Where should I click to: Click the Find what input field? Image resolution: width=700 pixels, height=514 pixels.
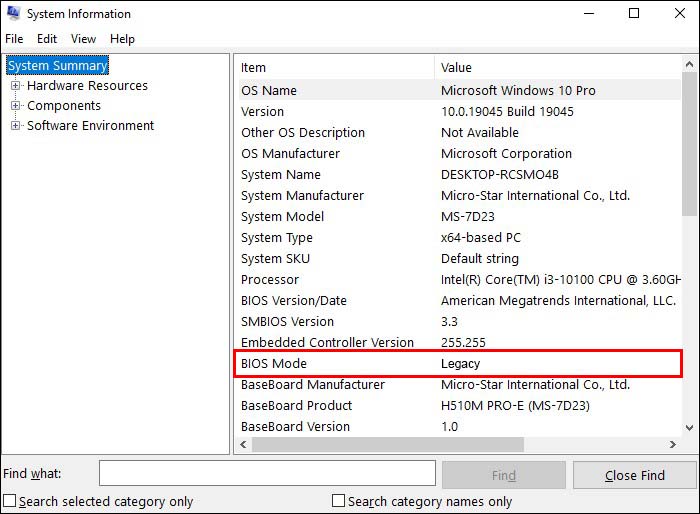[x=267, y=474]
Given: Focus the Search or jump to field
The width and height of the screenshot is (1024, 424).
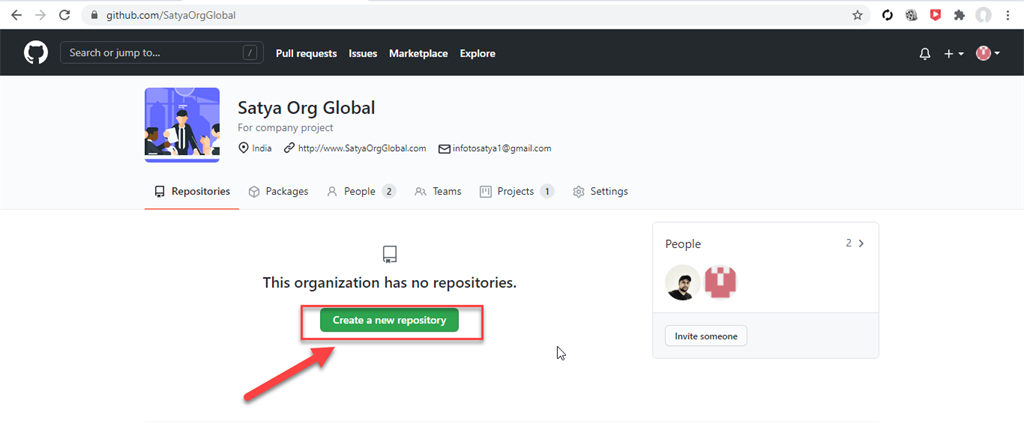Looking at the screenshot, I should tap(150, 53).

### Request
Could you set down every line of the records above word for word, leaving out the pictures?

### Final result
Where should I click to: Click the Find what input field? Image resolution: width=700 pixels, height=514 pixels.
[x=267, y=474]
Given: Focus the Search or jump to field
The width and height of the screenshot is (1024, 424).
Looking at the screenshot, I should tap(150, 53).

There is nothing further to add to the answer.